EXPLORE THE MATERIAL ::
1 > List the countries besides Zimbabwe that the Zimbabwe famine article says are also threatened by famine.
2 > Continue the Zimbabwe famine article from its final sentence onward.

SELECTED PASSAGE ::

********

U.S. fears too late to halt Zimbabwe famine

By David Brough

ROME, (Reuters) - A senior U.S. official believes it may be too late to prevent famine striking Zimbabwe and says the country is largely to blame for its dire food shortages.

"Zimbabwe is heading into a major, major disaster and probably famine," Tony Hall, the newly appointed U.S. ambassador to the United Nations food agencies, who returned from a visit to Zimbabwe and Malawi this month, told Reuters on Tuesday.

On Monday, Hall told the executive board meeting of the U.N. World Food Programme (WFP), the world's largest food aid agency: "People will die and Zimbabwe is headed for famine. I'm not sure we can stop it."

Hall said Zimbabwe, formerly an exporter of food, was in large part responsible for the hunger because its land seizure programme had deprived commercial farms of thousands of skilled workers, jeopardising production of the staple maize.

The ambassador also blamed a long drought, a soaring HIV/AIDS rate which has eroded productivity, and resistance to biotech food aid.

Hall, who took office as ambassador in Rome last month, estimated that half of Zimbabwe's population was hungry.

"The international community is now reaching just 20 percent of the people who need food in Zimbabwe," he said.

He called on Zimbabwe to open its doors to a massive influx of food aid to prevent famine, which also threatens millions in Malawi, Zambia, Mozambique, Lesotho and Swaziland.

********

(Stored data)

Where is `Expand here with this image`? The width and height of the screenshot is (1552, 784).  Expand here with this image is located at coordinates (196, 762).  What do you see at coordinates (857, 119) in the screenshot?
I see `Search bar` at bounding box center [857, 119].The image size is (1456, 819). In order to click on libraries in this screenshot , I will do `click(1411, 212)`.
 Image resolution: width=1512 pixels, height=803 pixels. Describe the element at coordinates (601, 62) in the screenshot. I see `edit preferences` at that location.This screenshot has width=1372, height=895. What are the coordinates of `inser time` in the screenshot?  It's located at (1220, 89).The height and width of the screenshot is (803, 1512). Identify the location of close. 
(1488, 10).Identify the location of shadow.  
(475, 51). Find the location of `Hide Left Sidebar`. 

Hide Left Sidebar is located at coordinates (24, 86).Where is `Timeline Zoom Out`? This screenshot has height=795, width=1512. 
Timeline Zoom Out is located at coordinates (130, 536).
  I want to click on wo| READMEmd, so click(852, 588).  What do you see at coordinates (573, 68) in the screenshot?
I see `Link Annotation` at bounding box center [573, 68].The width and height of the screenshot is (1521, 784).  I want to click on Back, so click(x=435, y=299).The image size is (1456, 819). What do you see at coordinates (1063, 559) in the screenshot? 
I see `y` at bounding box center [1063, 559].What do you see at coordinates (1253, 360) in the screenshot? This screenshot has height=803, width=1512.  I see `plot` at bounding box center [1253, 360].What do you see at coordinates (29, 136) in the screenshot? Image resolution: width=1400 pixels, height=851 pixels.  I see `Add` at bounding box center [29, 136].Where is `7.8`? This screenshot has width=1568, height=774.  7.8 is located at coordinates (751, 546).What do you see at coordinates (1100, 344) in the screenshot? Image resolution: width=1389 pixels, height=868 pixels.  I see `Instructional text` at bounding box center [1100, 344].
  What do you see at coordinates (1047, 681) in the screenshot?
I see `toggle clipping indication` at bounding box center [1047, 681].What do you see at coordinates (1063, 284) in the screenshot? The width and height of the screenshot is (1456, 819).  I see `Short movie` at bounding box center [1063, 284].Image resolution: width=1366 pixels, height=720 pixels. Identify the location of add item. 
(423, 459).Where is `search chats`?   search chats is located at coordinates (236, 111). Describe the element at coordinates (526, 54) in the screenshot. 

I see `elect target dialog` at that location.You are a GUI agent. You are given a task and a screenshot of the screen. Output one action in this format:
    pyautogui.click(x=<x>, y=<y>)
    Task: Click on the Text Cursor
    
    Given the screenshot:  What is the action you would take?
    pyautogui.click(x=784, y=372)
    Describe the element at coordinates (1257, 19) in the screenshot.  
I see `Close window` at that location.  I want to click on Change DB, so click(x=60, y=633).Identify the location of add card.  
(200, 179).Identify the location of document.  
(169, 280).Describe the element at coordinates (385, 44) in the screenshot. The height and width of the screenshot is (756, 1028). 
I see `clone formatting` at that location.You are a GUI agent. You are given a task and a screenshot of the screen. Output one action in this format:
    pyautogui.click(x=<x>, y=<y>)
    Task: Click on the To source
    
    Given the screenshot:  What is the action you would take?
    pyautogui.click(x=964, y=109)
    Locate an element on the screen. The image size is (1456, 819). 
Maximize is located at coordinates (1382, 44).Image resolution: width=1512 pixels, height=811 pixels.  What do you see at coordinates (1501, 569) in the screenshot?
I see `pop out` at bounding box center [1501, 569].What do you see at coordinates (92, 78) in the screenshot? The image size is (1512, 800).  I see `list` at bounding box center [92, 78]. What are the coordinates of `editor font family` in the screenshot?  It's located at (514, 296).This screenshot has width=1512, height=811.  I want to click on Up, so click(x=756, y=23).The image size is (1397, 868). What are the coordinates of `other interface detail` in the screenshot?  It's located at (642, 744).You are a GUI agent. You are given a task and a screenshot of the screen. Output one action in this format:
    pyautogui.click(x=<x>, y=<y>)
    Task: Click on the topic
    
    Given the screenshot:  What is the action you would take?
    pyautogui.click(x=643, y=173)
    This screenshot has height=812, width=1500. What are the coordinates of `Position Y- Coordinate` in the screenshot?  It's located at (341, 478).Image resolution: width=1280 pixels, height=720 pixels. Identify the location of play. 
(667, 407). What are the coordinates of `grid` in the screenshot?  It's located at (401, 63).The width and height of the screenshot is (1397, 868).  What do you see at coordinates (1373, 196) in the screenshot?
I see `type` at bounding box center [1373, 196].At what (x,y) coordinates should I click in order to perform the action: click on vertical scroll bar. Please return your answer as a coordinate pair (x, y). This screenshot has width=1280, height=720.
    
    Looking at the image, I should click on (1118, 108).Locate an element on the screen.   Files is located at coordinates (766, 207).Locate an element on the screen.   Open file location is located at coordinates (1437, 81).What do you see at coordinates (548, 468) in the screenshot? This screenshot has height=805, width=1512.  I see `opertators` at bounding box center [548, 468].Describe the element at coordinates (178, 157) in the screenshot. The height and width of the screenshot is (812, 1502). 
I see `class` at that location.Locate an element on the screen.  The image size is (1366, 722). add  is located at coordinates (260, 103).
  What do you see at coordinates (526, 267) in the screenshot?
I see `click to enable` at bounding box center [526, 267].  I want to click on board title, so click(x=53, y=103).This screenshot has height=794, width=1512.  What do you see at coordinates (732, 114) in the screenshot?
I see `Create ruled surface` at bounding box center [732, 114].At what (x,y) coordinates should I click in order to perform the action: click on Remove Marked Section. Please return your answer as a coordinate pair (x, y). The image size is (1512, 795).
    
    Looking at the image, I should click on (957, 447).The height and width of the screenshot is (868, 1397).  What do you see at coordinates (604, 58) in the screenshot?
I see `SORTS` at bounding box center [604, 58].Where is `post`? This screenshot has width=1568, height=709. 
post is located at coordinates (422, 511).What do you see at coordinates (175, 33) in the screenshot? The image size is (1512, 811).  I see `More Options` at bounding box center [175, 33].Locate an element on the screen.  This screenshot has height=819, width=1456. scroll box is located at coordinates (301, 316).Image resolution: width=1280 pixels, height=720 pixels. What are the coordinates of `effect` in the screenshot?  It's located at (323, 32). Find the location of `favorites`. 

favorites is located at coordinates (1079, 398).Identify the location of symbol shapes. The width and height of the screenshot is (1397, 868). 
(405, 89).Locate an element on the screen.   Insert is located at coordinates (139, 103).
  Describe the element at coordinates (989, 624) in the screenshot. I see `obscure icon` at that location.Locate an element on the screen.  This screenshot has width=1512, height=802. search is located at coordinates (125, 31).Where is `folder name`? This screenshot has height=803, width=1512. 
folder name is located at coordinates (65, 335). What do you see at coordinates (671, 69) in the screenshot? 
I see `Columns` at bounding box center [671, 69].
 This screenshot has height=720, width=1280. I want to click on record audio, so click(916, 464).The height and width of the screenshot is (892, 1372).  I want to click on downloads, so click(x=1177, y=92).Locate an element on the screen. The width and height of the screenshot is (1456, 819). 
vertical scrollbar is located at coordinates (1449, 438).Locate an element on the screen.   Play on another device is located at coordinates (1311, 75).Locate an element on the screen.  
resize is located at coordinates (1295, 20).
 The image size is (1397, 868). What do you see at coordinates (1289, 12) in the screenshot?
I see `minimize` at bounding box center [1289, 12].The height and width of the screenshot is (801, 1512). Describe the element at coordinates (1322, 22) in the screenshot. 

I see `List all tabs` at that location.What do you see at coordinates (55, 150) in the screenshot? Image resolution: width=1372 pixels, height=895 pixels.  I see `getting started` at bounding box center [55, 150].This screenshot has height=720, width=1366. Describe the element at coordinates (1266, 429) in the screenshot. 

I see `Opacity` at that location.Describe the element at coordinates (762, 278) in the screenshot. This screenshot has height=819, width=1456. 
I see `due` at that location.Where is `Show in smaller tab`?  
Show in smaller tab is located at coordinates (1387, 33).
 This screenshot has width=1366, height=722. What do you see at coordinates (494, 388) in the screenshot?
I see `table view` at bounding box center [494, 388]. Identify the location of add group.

********

ANSWERS BY ITEM NUMBER ::
1 > Malawi, Zambia, Mozambique, Lesotho, Swaziland

2 >
Hall, who estimated Zimbabwe would need 600,000 tonnes of food aid by March 2003, said he had seen many chronically malnourished people during his trip to Zimbabwe.

"They were weak, very thin and they don't have visible means of support," he said, adding that HIV/AIDS was ravaging farming communities.

Hall criticised Zimbabwe for delaying the arrival of biotech food aid, mainly maize, which was sitting in South Africa awaiting entry to the country.

The United States, where the genetically modified food comes from, provides half of all food aid that Africa requires and has said it will be unable to help countries that refuse gene-altered relief aid.

"All of the food donated by the United States has passed rigorous food safety and environmental impact testing, and in fact, is eaten daily -- and has been for years -- by millions of Americans," Hall said.